Stored records
┏━━

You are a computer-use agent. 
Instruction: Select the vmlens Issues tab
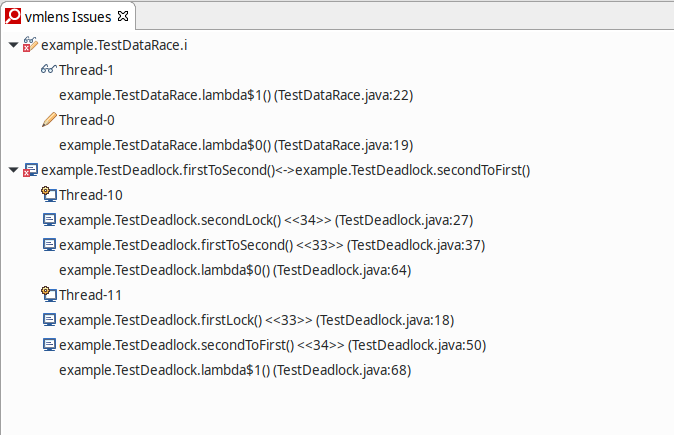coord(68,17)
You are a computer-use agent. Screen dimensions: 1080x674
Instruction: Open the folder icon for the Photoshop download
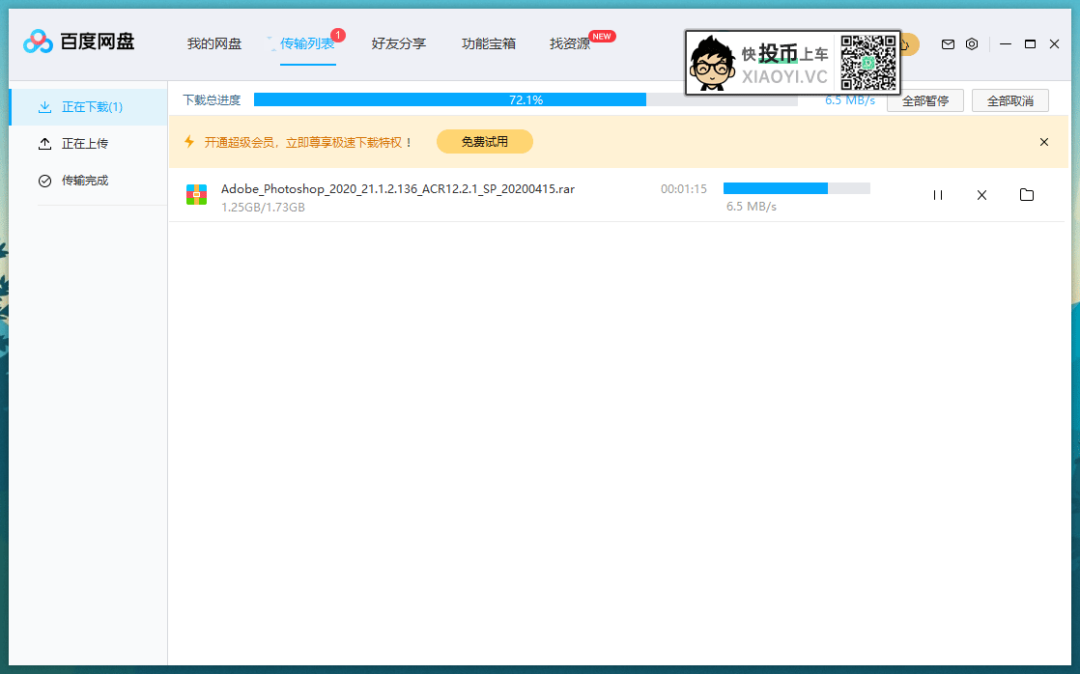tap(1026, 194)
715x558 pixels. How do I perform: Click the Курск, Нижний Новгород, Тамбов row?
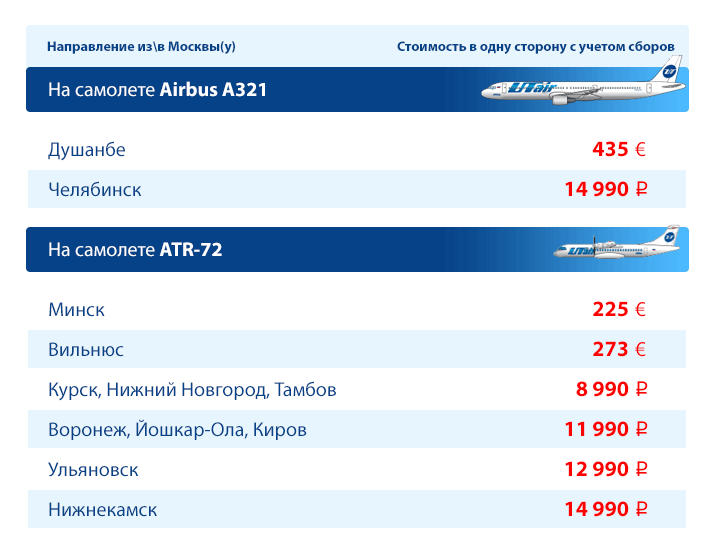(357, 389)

┗━━
┏━━

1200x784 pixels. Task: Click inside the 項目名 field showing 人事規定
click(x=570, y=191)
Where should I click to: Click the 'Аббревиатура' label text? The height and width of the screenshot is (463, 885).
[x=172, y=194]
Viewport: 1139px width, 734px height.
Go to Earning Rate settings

┗━━

_Instructions for the task:_ Copy each line from the records above that includes the string "agent".

_Output below:_
You are a computer-use agent. 
You are a computer-use agent. Screen dimensions: 1080x674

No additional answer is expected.